Only one team has been carrying out the task of setting up Samoa for the digital switch, Mr. Ah Liki said.
Although when the complete switch will be made from analogue, Mr. Ah Liki said, is up to the Government.
"We're close to finishing the project, everything in Savai’i has been installed, it's all finished. We are still working during the lockdown," he said.
"For our timeline, it will be done by [this] month, [given it is] permitted by weather and other factors, but next month is our scheduled completion [date]."
Earlier this year, T.V.1. pulled out of the digitised platform, joining T.V.3. as the only two stations to be excluded from the new digitised platform. But both have since joined.
Other channels now available for viewing on the digital platform include E.F.K.S. T.V.; the Catholic church's T.V. station; and Kingdom T.V.
Members of the public can switch to digital T.V. by purchasing a digital set-top box from participating stores for $55 tala.
The controversial policy saw one church television station wrapping up its broadcast operation last November.
The B.Y.U. T.V. station, operated by the Church of Jesus Christ of Latter-day Saints (Samoa) Trust, decided to forfeit its broadcasting license, saying it was no longer “feasible” to comply with the transition.

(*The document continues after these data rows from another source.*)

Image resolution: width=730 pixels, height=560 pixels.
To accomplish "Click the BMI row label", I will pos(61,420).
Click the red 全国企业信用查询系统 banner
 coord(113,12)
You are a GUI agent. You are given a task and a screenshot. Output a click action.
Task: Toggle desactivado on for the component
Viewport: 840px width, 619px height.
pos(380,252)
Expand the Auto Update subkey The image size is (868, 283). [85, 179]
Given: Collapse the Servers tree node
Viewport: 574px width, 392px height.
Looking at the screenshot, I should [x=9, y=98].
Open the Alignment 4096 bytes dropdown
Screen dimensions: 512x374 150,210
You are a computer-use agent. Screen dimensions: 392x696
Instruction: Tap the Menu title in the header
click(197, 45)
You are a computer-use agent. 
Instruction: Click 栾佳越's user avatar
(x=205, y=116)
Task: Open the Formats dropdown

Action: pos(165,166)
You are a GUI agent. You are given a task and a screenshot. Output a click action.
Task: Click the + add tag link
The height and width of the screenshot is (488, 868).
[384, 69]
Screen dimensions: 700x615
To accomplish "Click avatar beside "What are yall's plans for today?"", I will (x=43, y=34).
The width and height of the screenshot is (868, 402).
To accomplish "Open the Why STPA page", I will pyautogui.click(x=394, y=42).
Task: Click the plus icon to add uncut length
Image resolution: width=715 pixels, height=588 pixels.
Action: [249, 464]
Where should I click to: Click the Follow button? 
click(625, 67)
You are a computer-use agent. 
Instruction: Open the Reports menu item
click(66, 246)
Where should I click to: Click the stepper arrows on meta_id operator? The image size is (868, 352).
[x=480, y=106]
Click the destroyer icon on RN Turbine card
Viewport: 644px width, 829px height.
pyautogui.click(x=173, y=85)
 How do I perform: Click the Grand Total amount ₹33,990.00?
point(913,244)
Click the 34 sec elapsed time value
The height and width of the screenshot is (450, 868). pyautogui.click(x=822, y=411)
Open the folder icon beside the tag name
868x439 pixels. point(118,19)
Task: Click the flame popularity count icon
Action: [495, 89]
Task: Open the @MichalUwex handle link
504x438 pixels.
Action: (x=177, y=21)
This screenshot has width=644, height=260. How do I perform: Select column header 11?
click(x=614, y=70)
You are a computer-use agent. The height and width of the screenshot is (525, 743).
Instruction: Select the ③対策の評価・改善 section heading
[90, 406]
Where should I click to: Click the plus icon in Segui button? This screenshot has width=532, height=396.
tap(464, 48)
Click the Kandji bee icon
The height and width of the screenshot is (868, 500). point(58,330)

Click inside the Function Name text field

The withdrawal by the T.V. station followed concerns raised by the broadcasters on the high cost of licensing fees paid by broadcasters required to make the switch.
The Prime Minister, Tuilaepa Dr. Sailele Malielegaoi, intervened in the matter.
Following a meeting with the T.V. operators in November, Tuilaepa ordered the Regulator to revoke an order requiring a $23,000 monthly payment.
After negotiations, the tariff was negotiated and reduced to $18,000 per month. The new rate will stand on a trial basis for six months.